- _TASK GOAL_
According to the article on Darjeeling tea, in what year was tea plantation started in Darjeeling?

- _EXCERPT TO READ_
-*-

Ever Wondered Why Darjeeling Tea is Called Champagne Of All Teas

Darjeeling is a lovely collage of snowy winding walking tracks, Himalayan range, monasteries, valleys, and many other attractions. It is situated at an altitude of 6,800 feet popularly known as the “Queen of the Hills”. If you are planning for a family or honeymoon vacation then you can definitely visit Darjeeling for an astounding experience. The beauty of the place will blow your mind like batasia loopjapanese-peace-pagoda, tiger hill and many more.

Darjeeling Tea

Darjeeling tea is the fine variety of tea which is grown in the foothills of the Himalayas. It is among the purest and finest teas worldwide. There are many types of Darjeeling tea like black, green, white and oolong tea. Even though having various colours of tea, Darjeeling tea is mostly marketed for black tea. Even the hotels in Darjeeling provide Darjeeling teas for the tourists to have a taste of the tea leaves.

Why is Darjeeling tea not referred to as wine but champagne of teas?

Darjeeling tea is popularly known for its exotic aroma. The tea plants found in Assam are directly made from Camellia sinensis plant, whose leaves were used brewed to make tea in China whereas, Darjeeling tea is a sinensis varietal which has smaller leaves and is generally not oxidized to make it a black tea but a mixture of oolongs and black teas.

But the processing and selection of the tea leaves were done in such a manner so that it suits the Western palate. So, as Champagne grapes are only used for the sparkling French wines only in the region of France, Darjeeling tea is also produced only on the foothills of the Himalayas in Darjeeling.

History of Darjeeling tea plantation

Tea plantation was started in 1841 in Darjeeling by Archibald Campbell, a civil surgeon of the Indian Medical Service. Kathmandu, Nepal was the place where Campbell was transferred to and he bought seeds of the Chinese tea plant started experimenting tea plantation.

The wonderful quality of this tea quickly caught the attention of the Government, which made them set up nurseries in 1847. Darjeeling tea started growing very quickly in British markets and was sold at very high prices.

Because of the high price and quality of Darjeeling Tea which is produced in 87 tea gardens is sent to the British markets.

Darjeeling tea flushes

The ways of tea manufacturing give it the title of “Champagne of Teas” and to hold it since the last 150 years. The exclusiveness of the taste of Darjeeling tea comes from the season it is harvested. Every seasonal harvest, known as flush offers nutritious and healthy tea which makes it favourite among the tea lovers.

-*-

- _SUPPLIED MATERIAL_
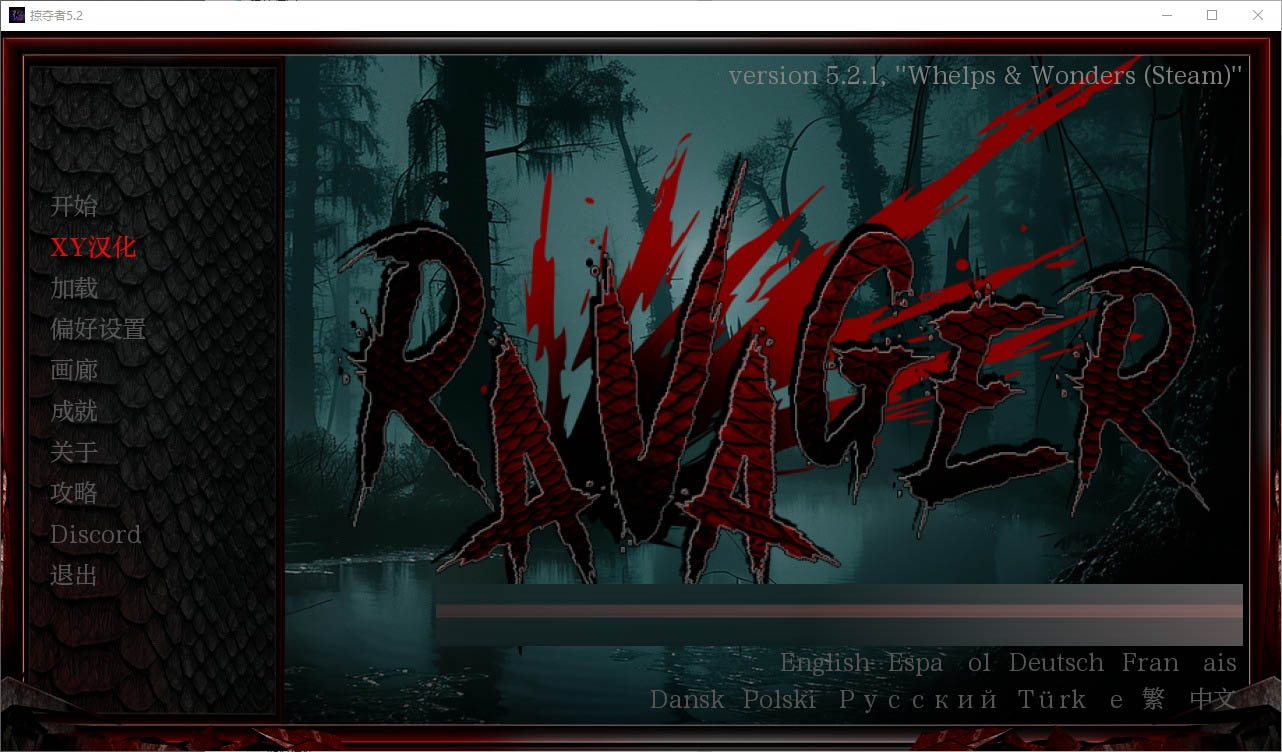Open the 攻略 walkthrough
Viewport: 1282px width, 752px height.
pos(74,493)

-*-

- _REPLY_
1841